▶ _Soal_:
1. Bagaimana bunyi bagian berita tentang Libya dari "Serangan kilat itu" sampai "dengan kekuatan oposisi.." jika "pengunjuk rasa" diganti dengan "demonstran"?
2. Bagaimana Anda melanjutkan berita tentang Libya setelah kalimat terakhirnya?

▶ _Kutipan Teks_:
───

LIBYA (voa-islam.com) - Saif al-Islam Kadhafi, putra penguasa Libya yang saat ini diperangi, Muammar Kadhafi, mengatakan sudah saatnya untuk melancarkan serangan militer besar-besaran terhadap pasukan anti-pemerintah ketika krisis memburuk di negara Afrika Utara tersebut.
Saif al-Islam mengatakan pada hari Kamis (10/03/2011) bahwa serangan yang tidak terbatas akan segera dilakukan karena tidak ada ruang untuk negosiasi lebih lanjut dengan kekuatan oposisi, menurut laporan Reuters.
Pada hari Kamis (10/03/2011), pesawat tempur Libya meluncurkan serangan kilat pada posisi pasukan revolusioner di kota pelabuhan minyak utara Ras Lanuf, mempertahankan serangan balasan terhadap pejuang oposisi dalam upaya untuk menahan gerak maju mereka menuju benteng Muammar Kadhafi di ibukota Tripoli.
Serangan kilat itu datang ketika militer Gaddafi telah membuat lebih banyak keunggulan penggunaan kekuatan udara untuk menyerang pengunjuk rasa.
..Saif al-Islam mengatakan pada hari Kamis (10/03/2011) bahwa serangan yang tidak terbatas akan segera dilakukan karena tidak ada ruang untuk negosiasi lebih lanjut dengan kekuatan oposisi..
Pasukan Libya yang setia kepada Kadhafi, Rabu (10/03/2011) menutup pasukan revolusioner di kota Zawiyah, terletak 50 kilometer barat Tripoli, dan mengepung mereka dengan tank dan penembak jitu di alun-alun utama.

───

▶ _Data Tersimpan_:
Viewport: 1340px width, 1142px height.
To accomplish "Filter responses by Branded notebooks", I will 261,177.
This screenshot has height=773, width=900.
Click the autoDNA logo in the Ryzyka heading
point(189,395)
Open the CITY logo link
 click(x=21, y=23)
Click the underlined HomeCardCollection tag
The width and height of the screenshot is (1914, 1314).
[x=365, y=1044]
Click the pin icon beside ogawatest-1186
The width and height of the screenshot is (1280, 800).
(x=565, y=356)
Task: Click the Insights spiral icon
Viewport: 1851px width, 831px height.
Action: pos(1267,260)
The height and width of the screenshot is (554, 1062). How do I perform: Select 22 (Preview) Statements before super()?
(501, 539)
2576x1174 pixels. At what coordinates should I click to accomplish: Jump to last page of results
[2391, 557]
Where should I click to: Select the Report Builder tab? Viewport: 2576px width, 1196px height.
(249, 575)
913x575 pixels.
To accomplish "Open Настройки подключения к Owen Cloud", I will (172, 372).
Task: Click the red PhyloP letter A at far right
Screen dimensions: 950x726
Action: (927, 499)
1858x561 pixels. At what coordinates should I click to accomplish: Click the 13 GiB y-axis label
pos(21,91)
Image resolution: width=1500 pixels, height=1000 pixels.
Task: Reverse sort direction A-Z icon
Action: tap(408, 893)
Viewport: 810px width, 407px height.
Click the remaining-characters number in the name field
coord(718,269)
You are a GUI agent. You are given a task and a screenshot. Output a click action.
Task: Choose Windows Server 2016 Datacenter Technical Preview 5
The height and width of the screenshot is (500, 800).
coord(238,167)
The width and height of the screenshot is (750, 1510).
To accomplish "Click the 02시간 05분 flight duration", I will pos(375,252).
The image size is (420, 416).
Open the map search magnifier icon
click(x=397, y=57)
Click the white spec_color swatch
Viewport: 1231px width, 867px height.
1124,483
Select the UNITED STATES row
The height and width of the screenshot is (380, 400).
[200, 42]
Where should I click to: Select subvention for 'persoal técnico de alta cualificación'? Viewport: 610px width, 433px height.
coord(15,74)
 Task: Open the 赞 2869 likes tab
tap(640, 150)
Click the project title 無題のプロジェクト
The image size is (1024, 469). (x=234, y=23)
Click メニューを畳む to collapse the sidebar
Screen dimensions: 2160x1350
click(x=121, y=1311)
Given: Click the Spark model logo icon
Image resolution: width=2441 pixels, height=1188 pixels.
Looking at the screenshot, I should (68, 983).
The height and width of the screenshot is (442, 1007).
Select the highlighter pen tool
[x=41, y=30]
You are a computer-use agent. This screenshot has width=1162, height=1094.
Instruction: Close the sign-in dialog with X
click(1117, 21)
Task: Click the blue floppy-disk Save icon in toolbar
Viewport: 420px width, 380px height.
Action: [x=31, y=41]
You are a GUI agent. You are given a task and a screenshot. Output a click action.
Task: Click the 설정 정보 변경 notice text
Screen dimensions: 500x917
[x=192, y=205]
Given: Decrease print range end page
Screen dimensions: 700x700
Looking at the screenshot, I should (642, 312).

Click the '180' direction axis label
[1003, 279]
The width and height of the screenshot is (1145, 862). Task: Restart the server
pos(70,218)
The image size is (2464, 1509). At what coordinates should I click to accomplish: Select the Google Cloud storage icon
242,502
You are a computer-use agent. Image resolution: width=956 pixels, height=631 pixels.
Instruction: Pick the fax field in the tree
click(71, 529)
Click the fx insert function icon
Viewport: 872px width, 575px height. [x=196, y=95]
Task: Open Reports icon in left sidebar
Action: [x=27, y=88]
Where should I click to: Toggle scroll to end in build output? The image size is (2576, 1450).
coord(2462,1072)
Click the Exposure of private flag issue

───

▶ _Kunci Jawaban_:
1.
Serangan kilat itu datang ketika militer Gaddafi telah membuat lebih banyak keunggulan penggunaan kekuatan udara untuk menyerang demonstran.
..Saif al-Islam mengatakan pada hari Kamis (10/03/2011) bahwa serangan yang tidak terbatas akan segera dilakukan karena tidak ada ruang untuk negosiasi lebih lanjut dengan kekuatan oposisi..

2.
Meningkatnya korban, ancaman kelaparan dan krisis pengungsi telah meningkatkan tekanan pemerintah asing untuk mengadopsi langkah yang tepat terhadap rezim Kadhafi. Inggris dan Perancis sedang mencari resolusi PBB untuk menerapkan zona larangan terbang di wilayah udara Libya untuk menghentikan angkatan udara Kadhafi meluncurkan serangan udara lebih lanjut terhadap pasukan anti-pemerintah.
Sementara itu, Menteri Luar Negeri AS Hillary Clinton telah menegaskan bahwa tindakan tersebut hanya harus diambil oleh PBB.
Pasukan anti-pemerintah Libya, terinspirasi oleh revolusi yang menggulingkan penguasa otoriter di negara tetangga Tunisia dan Mesir, sedang berjuang untuk mengusir Kadhafi turun dari kekuasaan setelah lebih dari 41 tahun memerintah secara lalim. (is/ptv)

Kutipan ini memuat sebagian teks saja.